Tom and Jerry stand at either end of a straight track. They then run at a constant (but different) speed to the other end of the track, turn and run back to their original end at the same speed they ran before. On their first leg, they pass each other 20m from one end of the track. When they are both on their return leg, they pass each other a second time 10m from the other end of the track. How many metres long is the track?
My approach is not leading to any solution:
Assuming Jerry faster than tom: $R_j > R_t$
$D = r*t$
$D_J = D-20(1st-meeting) + 20 (end-of-track) + D-10(2nd-meeting) = {2D-10}$
$D_T= 20(1st-meeting) + D-20 (end-of-track) + 10(2nd-meeting) = D+10$
Their rates are different and so are their travelled distance, but the travelled time is the same.
$\frac{2D-10}{R_J} = \frac{D+10}{R_T}$
From now on, I honestly don't have ideas on how to proceed.
Best Answer
$$\overleftrightarrow{A\qquad \qquad \qquad \qquad B}$$
Let $AB$ be the track of length $x$. Assuming that Tom starts from $A$ and Jerry from $B$ (Taking the opposite case will lead to same solution for $x$ as this assumption is independent of track length)

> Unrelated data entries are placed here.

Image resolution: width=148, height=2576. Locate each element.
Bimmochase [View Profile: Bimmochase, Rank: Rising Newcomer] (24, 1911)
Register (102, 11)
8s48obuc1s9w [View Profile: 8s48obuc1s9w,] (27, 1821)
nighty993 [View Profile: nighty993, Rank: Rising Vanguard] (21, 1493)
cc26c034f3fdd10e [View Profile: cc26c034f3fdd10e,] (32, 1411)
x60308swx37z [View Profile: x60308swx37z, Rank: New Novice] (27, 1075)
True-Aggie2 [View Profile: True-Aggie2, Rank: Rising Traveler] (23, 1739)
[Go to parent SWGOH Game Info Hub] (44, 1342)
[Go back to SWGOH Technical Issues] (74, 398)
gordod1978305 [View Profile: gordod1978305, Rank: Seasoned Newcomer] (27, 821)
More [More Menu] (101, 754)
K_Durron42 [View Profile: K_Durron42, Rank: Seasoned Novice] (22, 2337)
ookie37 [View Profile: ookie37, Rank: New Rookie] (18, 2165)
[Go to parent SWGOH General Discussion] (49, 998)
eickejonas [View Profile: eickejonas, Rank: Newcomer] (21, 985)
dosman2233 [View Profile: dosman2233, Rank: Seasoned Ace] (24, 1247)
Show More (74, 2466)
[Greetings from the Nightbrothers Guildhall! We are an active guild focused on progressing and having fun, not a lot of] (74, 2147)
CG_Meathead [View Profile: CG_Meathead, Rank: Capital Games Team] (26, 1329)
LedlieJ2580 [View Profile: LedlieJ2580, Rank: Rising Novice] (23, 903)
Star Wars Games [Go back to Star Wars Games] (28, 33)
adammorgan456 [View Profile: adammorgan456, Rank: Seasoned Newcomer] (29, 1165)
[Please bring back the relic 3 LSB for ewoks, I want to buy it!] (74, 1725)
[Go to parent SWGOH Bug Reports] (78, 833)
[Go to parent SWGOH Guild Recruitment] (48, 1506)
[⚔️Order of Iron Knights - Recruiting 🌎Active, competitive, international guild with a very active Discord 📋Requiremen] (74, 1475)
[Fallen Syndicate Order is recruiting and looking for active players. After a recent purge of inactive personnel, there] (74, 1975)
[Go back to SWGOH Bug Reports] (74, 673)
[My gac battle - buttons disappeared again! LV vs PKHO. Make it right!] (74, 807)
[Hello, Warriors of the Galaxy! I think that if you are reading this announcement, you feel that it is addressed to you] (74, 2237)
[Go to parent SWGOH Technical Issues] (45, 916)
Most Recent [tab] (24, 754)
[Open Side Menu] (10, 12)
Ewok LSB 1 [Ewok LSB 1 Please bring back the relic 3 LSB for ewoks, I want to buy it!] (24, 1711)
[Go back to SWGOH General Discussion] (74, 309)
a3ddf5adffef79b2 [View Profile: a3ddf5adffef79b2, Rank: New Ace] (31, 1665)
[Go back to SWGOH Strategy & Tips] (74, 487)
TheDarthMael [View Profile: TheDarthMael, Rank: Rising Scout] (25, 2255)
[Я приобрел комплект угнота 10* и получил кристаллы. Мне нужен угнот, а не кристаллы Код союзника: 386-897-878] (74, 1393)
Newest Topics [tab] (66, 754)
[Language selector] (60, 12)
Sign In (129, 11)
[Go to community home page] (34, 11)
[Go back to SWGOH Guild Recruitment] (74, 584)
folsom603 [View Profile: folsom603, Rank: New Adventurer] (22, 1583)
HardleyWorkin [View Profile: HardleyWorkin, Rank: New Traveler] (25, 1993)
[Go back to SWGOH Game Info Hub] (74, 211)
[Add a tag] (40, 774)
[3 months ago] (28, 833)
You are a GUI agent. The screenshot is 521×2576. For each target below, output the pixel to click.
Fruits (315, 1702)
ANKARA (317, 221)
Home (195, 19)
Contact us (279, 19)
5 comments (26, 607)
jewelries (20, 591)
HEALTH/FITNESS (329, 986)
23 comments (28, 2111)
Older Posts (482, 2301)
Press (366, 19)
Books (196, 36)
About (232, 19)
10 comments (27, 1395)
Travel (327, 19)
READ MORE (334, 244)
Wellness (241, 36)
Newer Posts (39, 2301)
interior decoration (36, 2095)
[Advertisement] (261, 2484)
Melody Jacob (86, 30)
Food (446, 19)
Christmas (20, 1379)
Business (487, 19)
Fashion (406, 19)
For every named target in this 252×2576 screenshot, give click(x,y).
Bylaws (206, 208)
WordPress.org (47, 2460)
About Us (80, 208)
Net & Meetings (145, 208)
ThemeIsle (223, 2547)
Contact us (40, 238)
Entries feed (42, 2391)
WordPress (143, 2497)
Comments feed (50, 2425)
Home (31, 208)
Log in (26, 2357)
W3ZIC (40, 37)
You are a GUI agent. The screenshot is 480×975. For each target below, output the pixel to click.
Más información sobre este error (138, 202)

Now, Time taken for first meet (as both Tom and Jerry are on their first leg) $=$ $$\frac{20}{R_T}=\frac{x-20}{R_J} \tag{i}$$ (Assuming that their first meet occurs at a distance of $20$ units from $A$*)
Time interval between first and second meet (as both Tom and Jerry are on their return leg during second pass) $ = $ $$\frac{(x-20)+10}{R_T}=\frac{20+(x-10)}{R_J} \tag{ii}$$ since their second meet occurs at a distance of $10$ units from the other end, $B$.
Solving (i) and (ii), we'll get a quadratic equation $x^2-50x=0$. Thus, $x=50$ units. $(\because x\neq 0)$
*Taking the other case, their first meet occurs at a distance of 20 units from end $B$ will lead to same solution because, in (i) and (ii) if $R_T$ and $R_J$ are replaced by one another, the solution for $x$ will remain unchanged.